Einmal pro Woche kommt die rüstige Pensionärin den rund zwei Kilometer langen Weg von ihrem Haus zur Bürgel-Gesamtschule gelaufen. Jeden Dienstag bringt sie, wenn alle anderen Kinder im Hort spielen oder schon zu Hause sind, den Neunjährigen Melvin, Christoph und Eric Chinesisch bei.

Erst sechs Mal hat sie mit den drei Jungs zusammen geübt, die nach eigenen Angaben viel Spaß daran haben. Jetzt sollen sie schon anfangen, erste Sätze zu formen. „Es ist schon toll, eine ganz andere Sprache zu können“, sagt Christoph und malt mit Kreide die Schriftzeichen für seinen Namen an die Tafel. „Alle drei sind sehr wissbegierig, bestätigt Scherner, die so ziemlich die einzige im Land Brandenburg zu sein scheint, die Hortkindern Chinesisch beibringt. Den Informationen des Bildungsministeriums zufolge wird lediglich am Schillergymnasium in Potsdam, einer Privatschule, die exotische Sprache unterrichtet.

Helga Scherner kann man getrost als China-Expertin bezeichnen. Sie hat in den 50er Jahren Sinologie in dem Land studiert, später Jahre dort zugebracht um in einem Verlag zu arbeiten. Seit jeher fährt sie zusammen mit ihrem Mann in unregelmäßigen Abständen ins Reich der Mitte. „Zuletzt haben wir 1998 von Hongkong aus eine große China-Rundreise durch das Land gemacht“, sagt die Seniorin.

Die Idee zu dem Unterricht stammt nicht von Helga Scherner. Die Direktorin der Schule Sabine Stascheit hatte sie angesprochen, ob sie nicht eine Arbeitsgruppe Chinesisch leiten könnte. Scherner fand die Idee gut und fing an. Die Eltern der drei Jungs, mit denen sie jeden Dienstag zusammen sitzt, geben ihr einen kleinen Obolus für die Mühe.

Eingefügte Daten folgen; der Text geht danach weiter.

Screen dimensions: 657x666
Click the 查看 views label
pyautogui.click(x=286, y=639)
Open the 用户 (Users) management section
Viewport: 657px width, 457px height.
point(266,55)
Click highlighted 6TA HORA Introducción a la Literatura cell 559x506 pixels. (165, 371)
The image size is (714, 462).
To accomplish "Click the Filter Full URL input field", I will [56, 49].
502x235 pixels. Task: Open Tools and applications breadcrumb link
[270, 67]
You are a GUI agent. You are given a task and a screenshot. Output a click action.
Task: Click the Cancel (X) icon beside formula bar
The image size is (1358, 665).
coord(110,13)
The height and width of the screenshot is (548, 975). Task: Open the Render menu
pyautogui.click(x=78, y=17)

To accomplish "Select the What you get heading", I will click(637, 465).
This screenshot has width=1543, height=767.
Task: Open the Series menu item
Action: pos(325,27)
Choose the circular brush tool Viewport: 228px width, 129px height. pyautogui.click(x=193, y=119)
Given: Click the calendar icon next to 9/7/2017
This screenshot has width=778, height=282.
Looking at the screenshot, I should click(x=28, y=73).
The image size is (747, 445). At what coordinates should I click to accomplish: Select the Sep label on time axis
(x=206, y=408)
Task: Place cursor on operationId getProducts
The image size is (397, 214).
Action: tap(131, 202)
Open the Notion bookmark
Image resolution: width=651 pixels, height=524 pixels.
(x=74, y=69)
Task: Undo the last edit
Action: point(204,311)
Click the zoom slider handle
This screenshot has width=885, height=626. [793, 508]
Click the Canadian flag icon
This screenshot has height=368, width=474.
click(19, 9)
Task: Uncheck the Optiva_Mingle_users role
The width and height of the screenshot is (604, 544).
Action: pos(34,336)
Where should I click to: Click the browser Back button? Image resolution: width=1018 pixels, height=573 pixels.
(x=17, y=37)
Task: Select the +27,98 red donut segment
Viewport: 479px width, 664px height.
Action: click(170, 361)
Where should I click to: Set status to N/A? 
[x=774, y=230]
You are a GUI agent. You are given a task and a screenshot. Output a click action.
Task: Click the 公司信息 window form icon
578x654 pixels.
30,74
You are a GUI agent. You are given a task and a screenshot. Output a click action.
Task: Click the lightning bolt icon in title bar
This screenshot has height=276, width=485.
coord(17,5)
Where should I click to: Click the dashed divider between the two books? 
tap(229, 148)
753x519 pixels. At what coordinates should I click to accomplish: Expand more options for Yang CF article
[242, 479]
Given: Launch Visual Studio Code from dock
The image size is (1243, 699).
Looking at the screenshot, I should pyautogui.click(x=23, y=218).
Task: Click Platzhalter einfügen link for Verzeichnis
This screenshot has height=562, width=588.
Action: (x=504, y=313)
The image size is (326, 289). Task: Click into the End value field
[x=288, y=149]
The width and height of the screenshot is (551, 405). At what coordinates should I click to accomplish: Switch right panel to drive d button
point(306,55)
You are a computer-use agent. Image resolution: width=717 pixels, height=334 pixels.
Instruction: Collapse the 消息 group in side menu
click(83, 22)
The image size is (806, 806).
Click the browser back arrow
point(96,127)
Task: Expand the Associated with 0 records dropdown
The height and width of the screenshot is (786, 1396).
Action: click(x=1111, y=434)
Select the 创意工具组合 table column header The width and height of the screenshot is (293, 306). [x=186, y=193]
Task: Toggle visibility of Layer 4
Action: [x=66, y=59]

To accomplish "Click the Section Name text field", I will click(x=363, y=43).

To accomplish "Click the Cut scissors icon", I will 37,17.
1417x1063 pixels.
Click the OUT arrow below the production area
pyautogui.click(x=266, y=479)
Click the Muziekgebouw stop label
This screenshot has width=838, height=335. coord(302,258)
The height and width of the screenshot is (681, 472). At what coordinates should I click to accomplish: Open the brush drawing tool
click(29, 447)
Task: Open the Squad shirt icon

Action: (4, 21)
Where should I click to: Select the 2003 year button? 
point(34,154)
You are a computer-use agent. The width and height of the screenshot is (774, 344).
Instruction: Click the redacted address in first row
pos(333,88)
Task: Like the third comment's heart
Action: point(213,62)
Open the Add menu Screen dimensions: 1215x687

Doch augenscheinlich macht die Rentnerin den Job nicht nur für das Geld, wie in ihren Augen zu lesen ist.Mit Witz, Elan und Verständnis bringt sie ihren drei Schützlingen Weisheiten von Konfuzius, Legenden von Laozi bei oder liest chinesische Märchen vor, bevor die Schüler chinesische Schriftzeichen an die Tafel malen. Ihrer Meinung nach ist Chinesisch zu lernen nicht unbedingt schwieriger als Englisch, sagt Helga Scherner. Vor allem in diesem Alter, wenn die Kinder die deutsche Schrift schon beherrschen, sei es relativ einfach. „Na klar müssen sie sich mit fremden Tönen und Schriftzeichen quälen“, sagt Scherner. Allein das Wort „Ma“ bedeute je nach Intonation Pferd, Mama, Hanf oder Schimpfen. Und dass die Zeichen, wie zu Tuschpinselzeiten, nur von oben nach unten sowie links nach rechts gemalt werden dürfen – das seien Reglementierungen, die die Schüler nicht gewöhnt sind. Dafür sei die Grammatik leichter, sagt Scherner. Chinesische Verben müssten nicht gebeugt werden. „Und Der-die-das gibt es auch nicht.“

Nach Meinung von Helga Scherner werde es immer wichtiger, die Sprache des aufstrebenden Landes zu kennen. Nicht nur weil es wirtschaftlich immer bedeutender wird. „Wer sich in diesem Alter mit einer völlig fremden Sprach-Struktur befasst, erweitert seinen Horizont und hat es später leichter, auch Japanisch oder Arabisch zu lernen“, ist Scherner überzeugt.